States may grant authority to immunize independently, through a collaborative agreement or via a prescription. As of 2016, 17 states let pharmacists independently administer select vaccines, while the other 33 states, Puerto Rico, and Washington, DC followed other protocols.
“Collaborative practice agreements often take time and financial resources on the part of the pharmacist and physician to maintain,” says Goad. “States that require a prescription for certain vaccines definitely drive up the cost by requiring a patient to see the physician just to get a prescription for a vaccine that they then have to go to the pharmacy and have administered. The pharmacist still has to screen the patient for appropriateness even though there is a prescription.”
Looking to the Future
According to Mitchel C. Rothholz, RPh, MBA, chief strategy officer for the Amer- ican Pharmacists Association (APhA), the APhA vision for pharmacy-based immunizations is that pharmacists in every state should ultimately have the ability to administer any ACIP recommended vaccines. That goal is being realized on a state-by-state basis.
“Getting there is working with individual states, working closely in partnership with the National Alliance of State Pharmacy Associations (NASPA), and the state associations, trying to address this on a state level, working through what their priorities and needs are,” says Rothholtz.

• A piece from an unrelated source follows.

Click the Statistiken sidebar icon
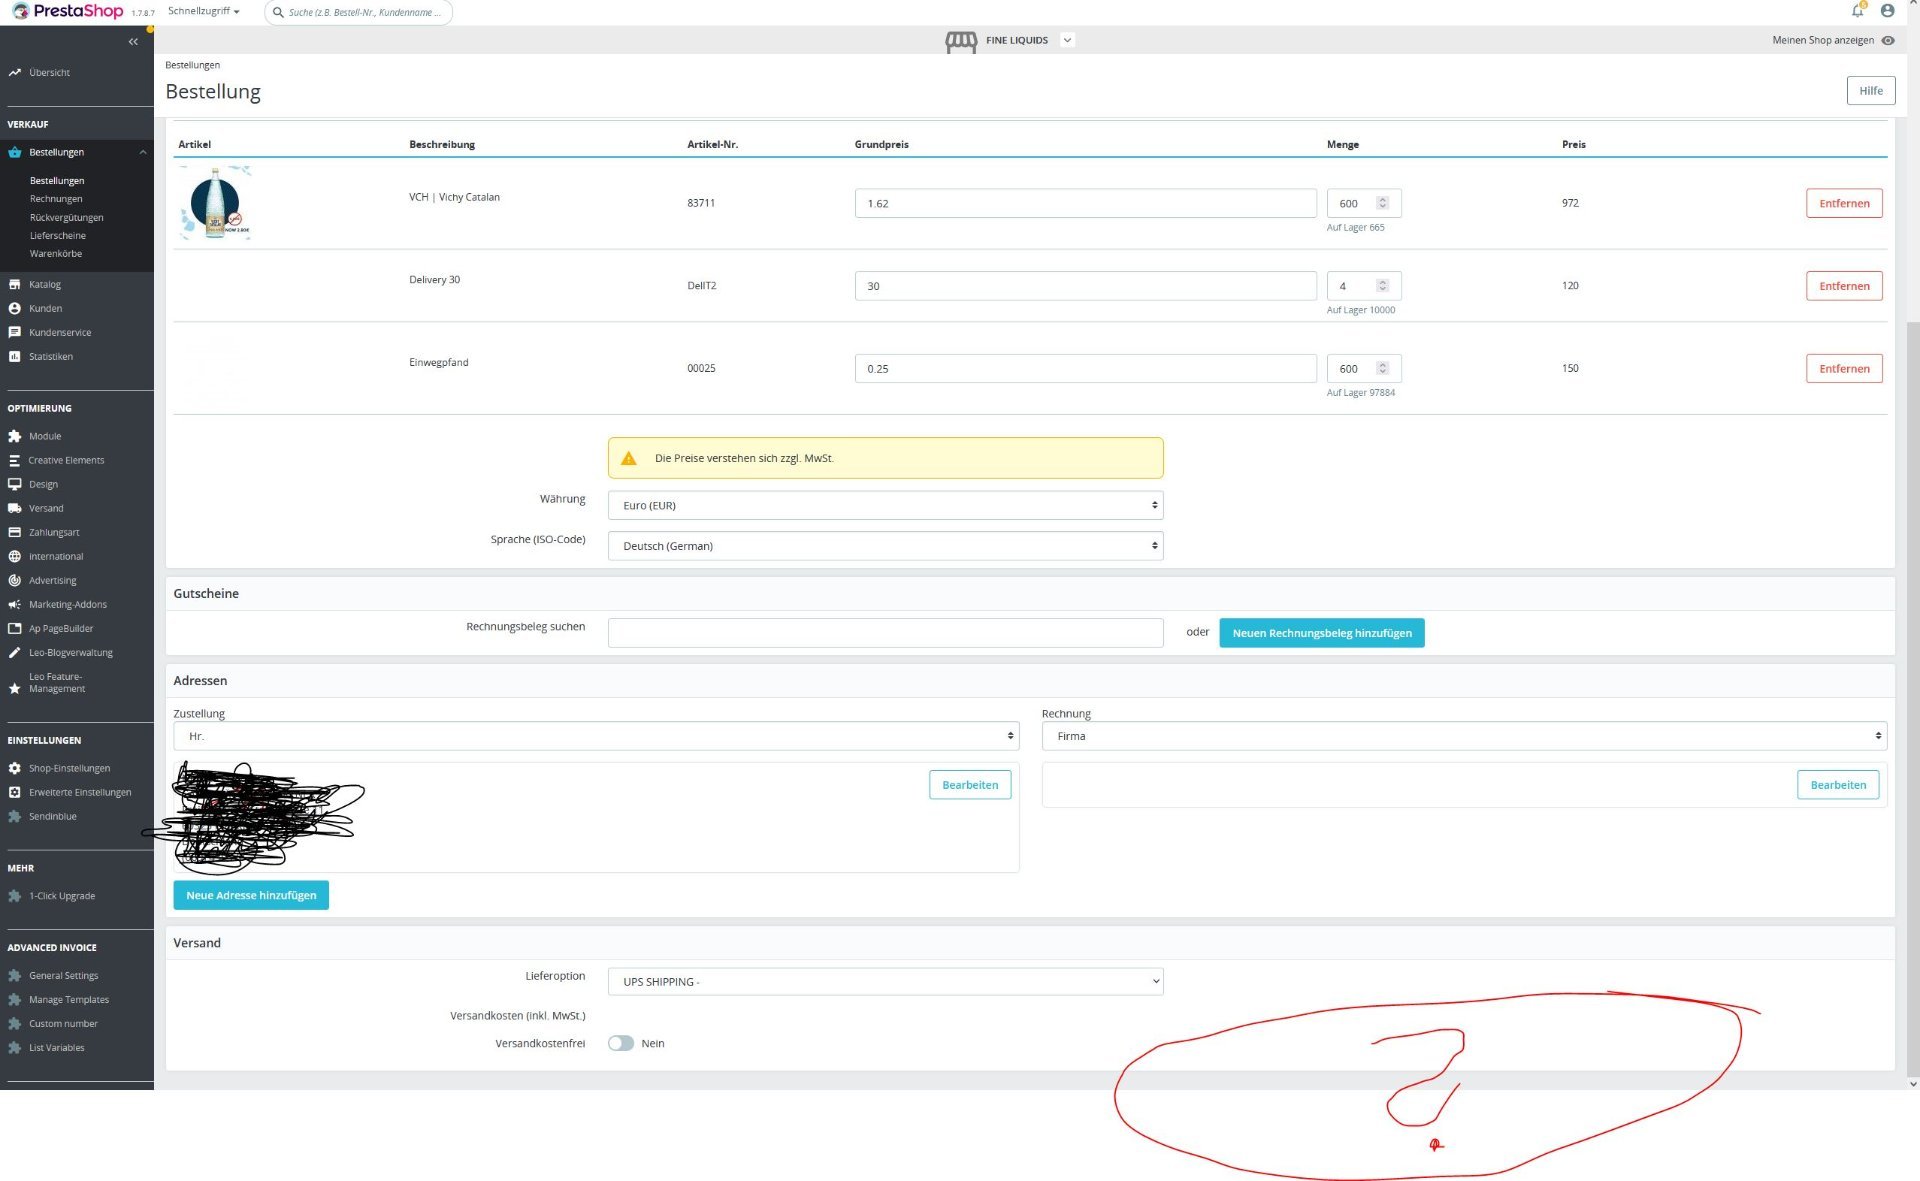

Achieving the vision could benefit both pharmacists and patients. A study by the Pacific Research Institute suggests that letting pharmacists administer all adult vaccinations recommended by the CDC could help raise the vaccination rate and save lives. Statistics suggest that if immunizations are offered at convenient hours for patients (ie, at night, on weekends, and without having to make a doctor’s appointment), more people will get immunized.

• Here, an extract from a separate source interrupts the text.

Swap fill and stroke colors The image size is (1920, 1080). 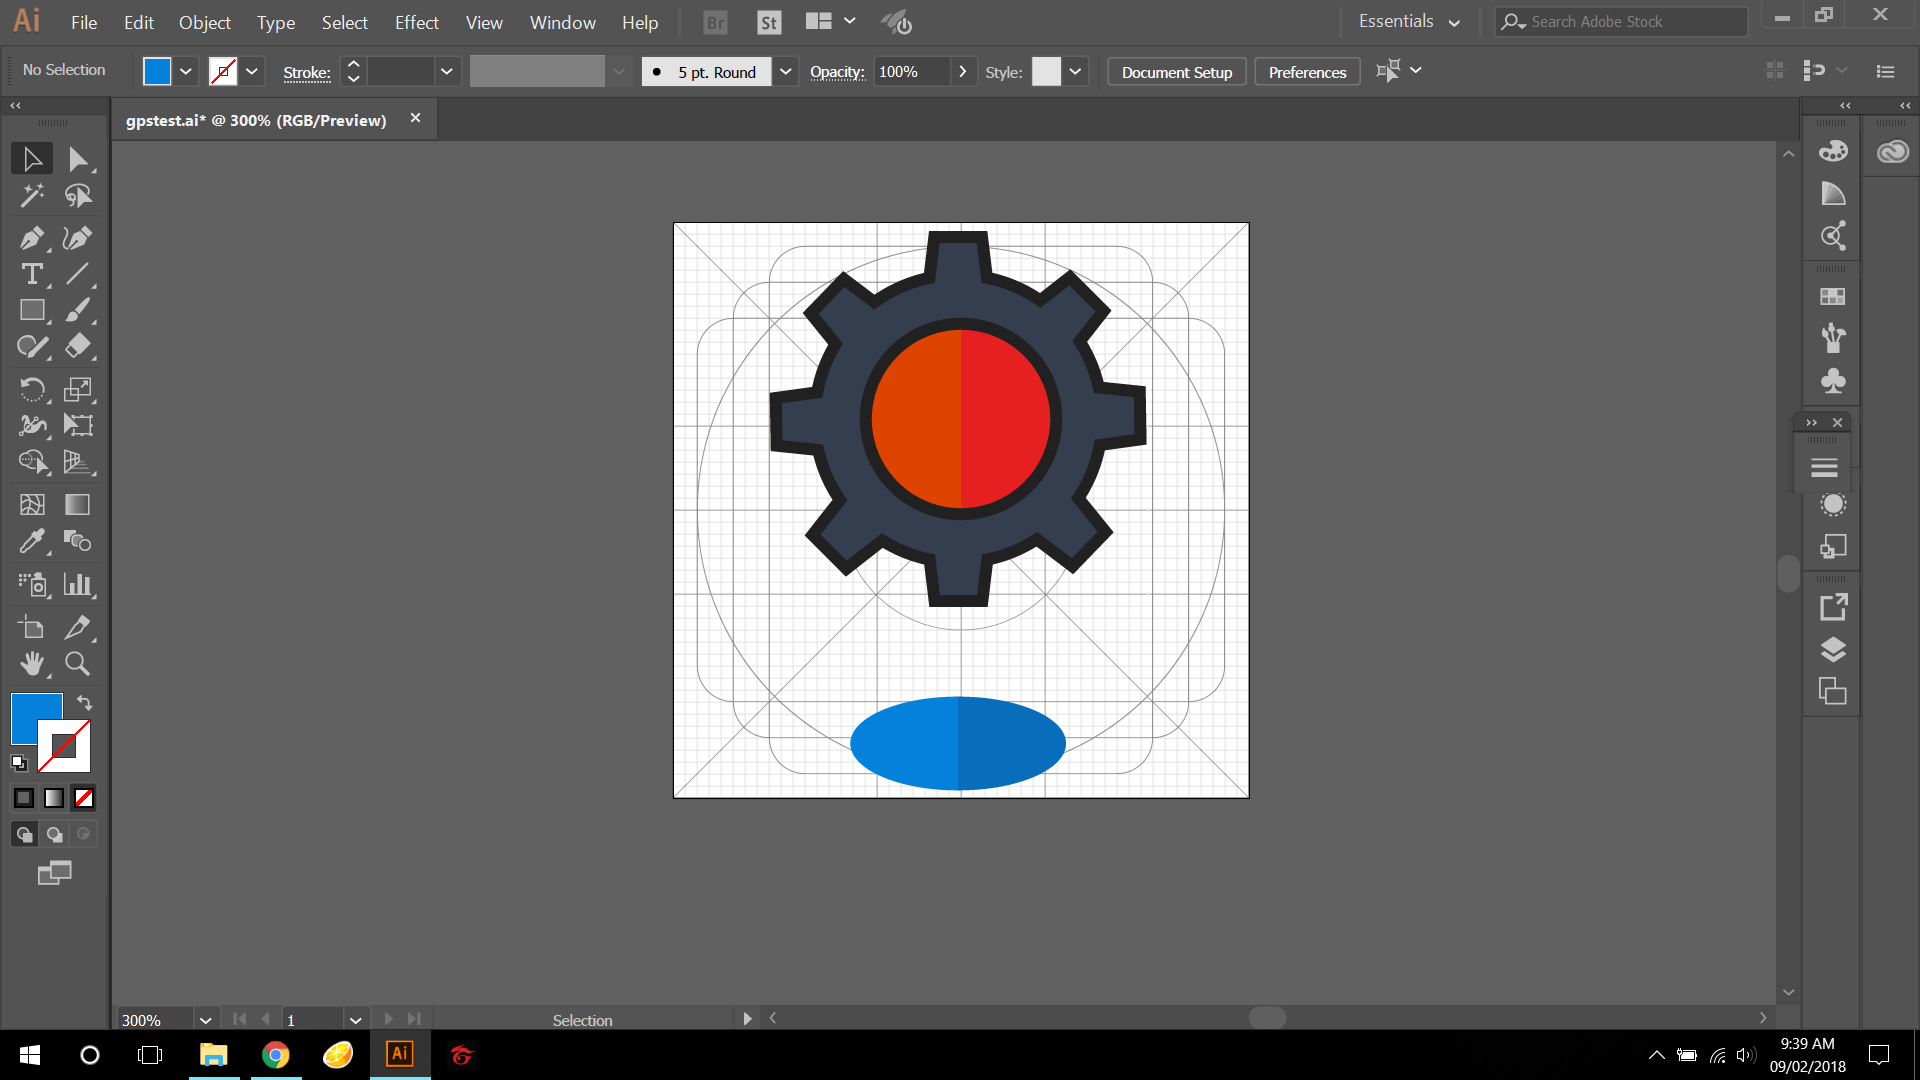[x=85, y=703]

That’s an important consideration-90,000 Americans die of vaccine-preventable deaths annually in the United States.
Obstacles and Opportunities
In the last 3 years, Idaho (2017), Rhode Island (2018), and Utah (2019) passed bills that allow technicians to immunize patients, freeing up pharmacists to focus on other services.
“When pharmacy technicians can immunize, under the supervision of the pharmacist, it frees the pharmacist to engage in other patient care or counsel- ing type activities,” says Beckner. “The role of the technician is expanding. They’re able to do more and more and they’re certainly able to do the technical tasks. That frees the pharmacist to do the cognitive functions and tasks that require judgment in the pharmacy.”

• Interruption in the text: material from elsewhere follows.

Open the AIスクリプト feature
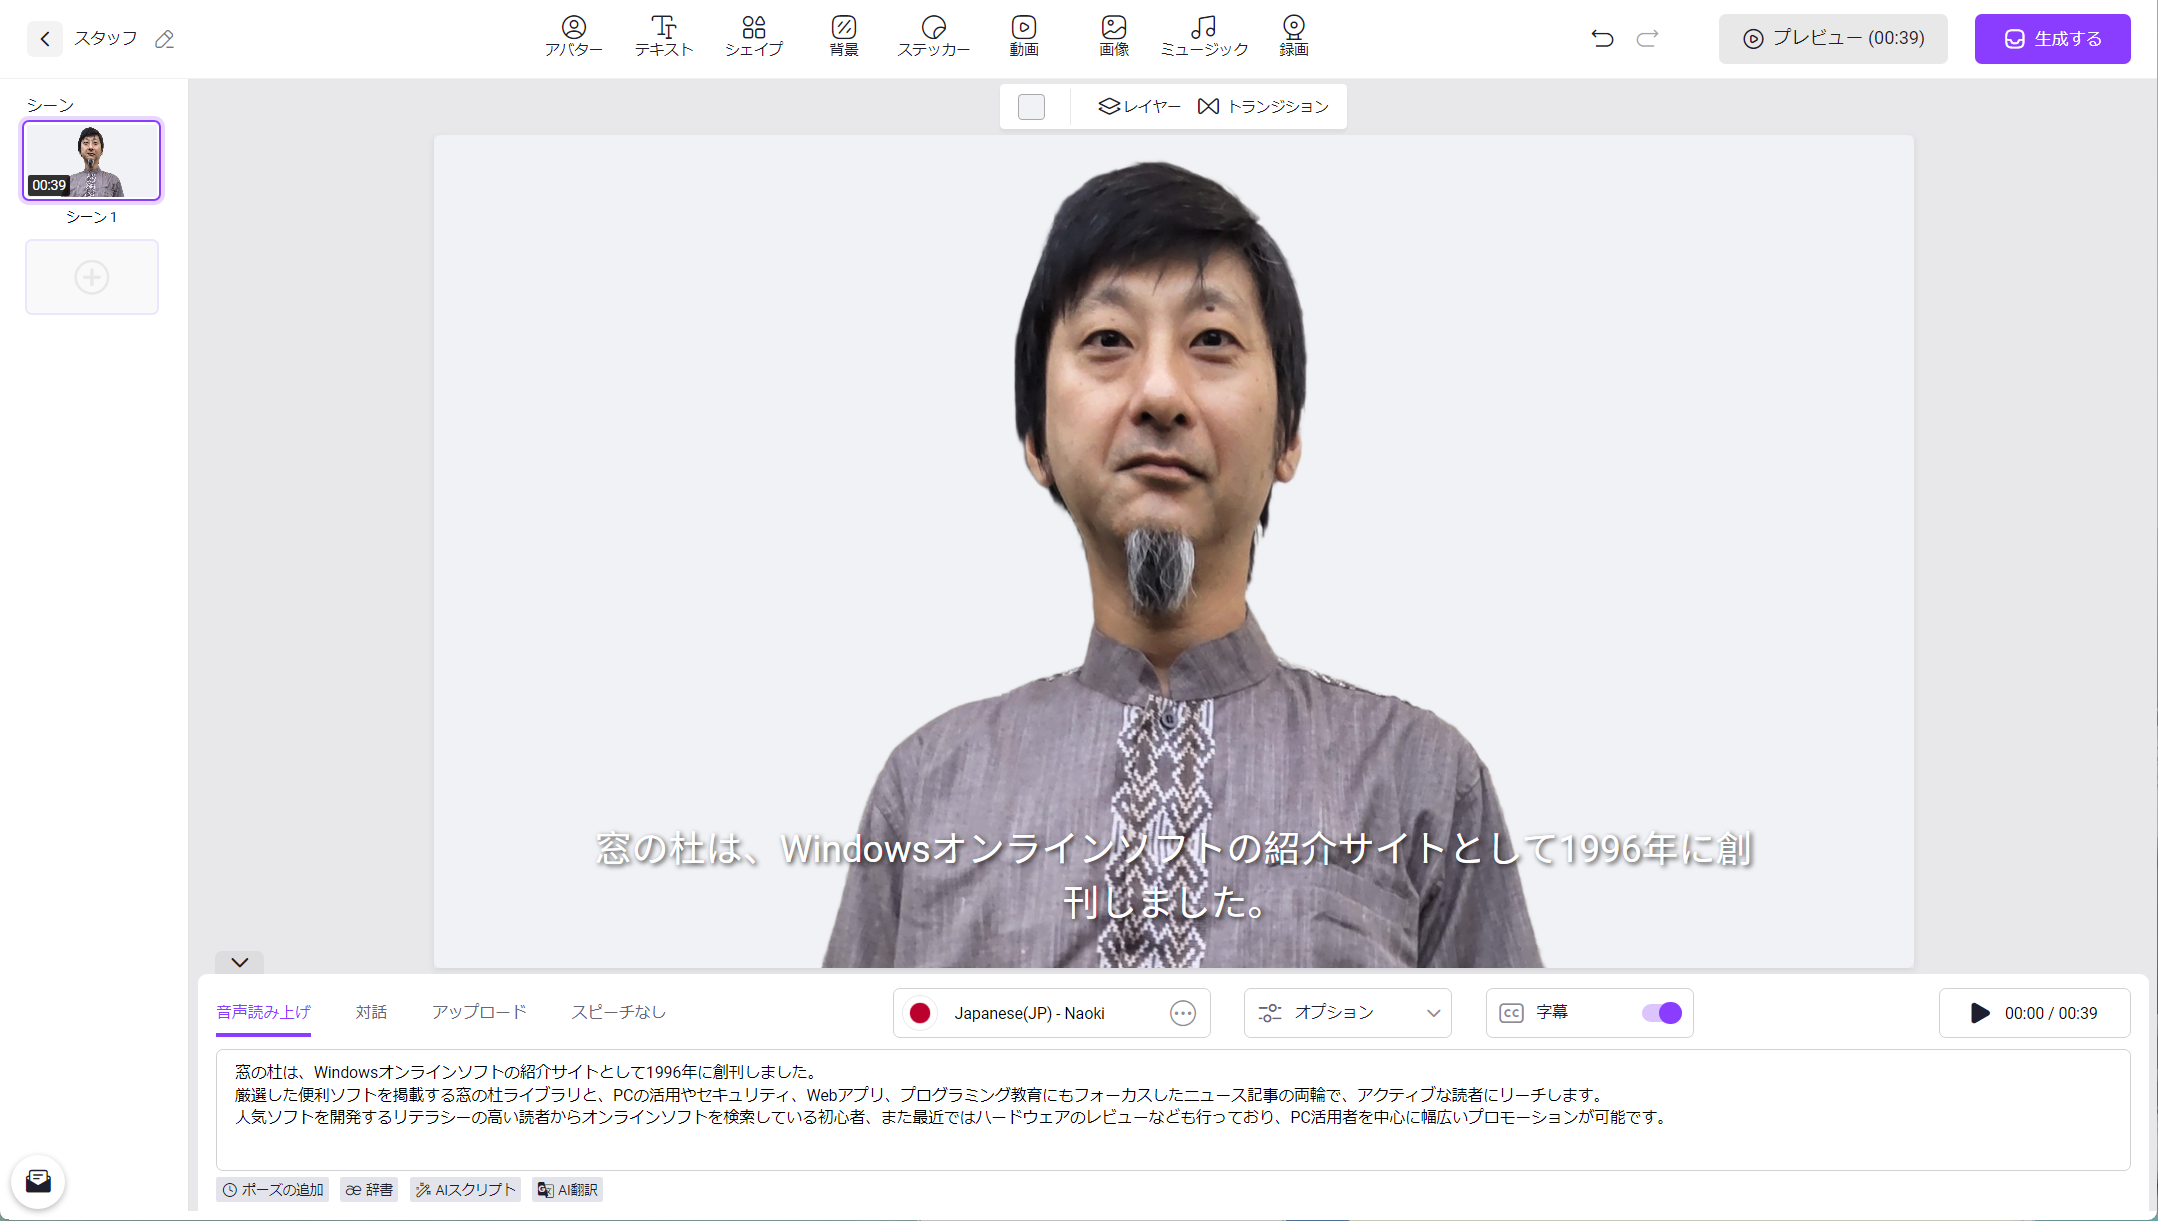 click(x=464, y=1189)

More states now also require pharmacists to report immunizations to registries, since digital records can help coordinate care among patients and multiple health professionals. All 50 states, US territories, and the District of Columbia have at least one regional or local immunization registry.
“People can access those registries and we can find out if somebody has gotten, say, dose 2 of the 2-dose series,” says Beckner. “If they forgot whether they got their pneumonia vaccine, the pharmacy can access the registry and find out without having to rely on the patient to provide that information.”
Another obstacle standing in the way of more vaccinations in pharmacies is training. While most graduates of pharmacy school have received immunization training, state laws don’t necessarily require it.
“Not all states specify training or even when they do, how much training or by what method,” says Goad. “That’s why state laws are antiquated as pharmacists follow the standard of practice which is the national training program or a program that mimics the CDC immunization training program. In addition, the school of pharmacy accrediting body stipulates that immunization training must occur. So, even with state law, the science and practice of pharmacy-based immunization has moved ahead. State laws are just out of date and can present an obstacle to people getting the vaccines they need, putting patient lives at risk.”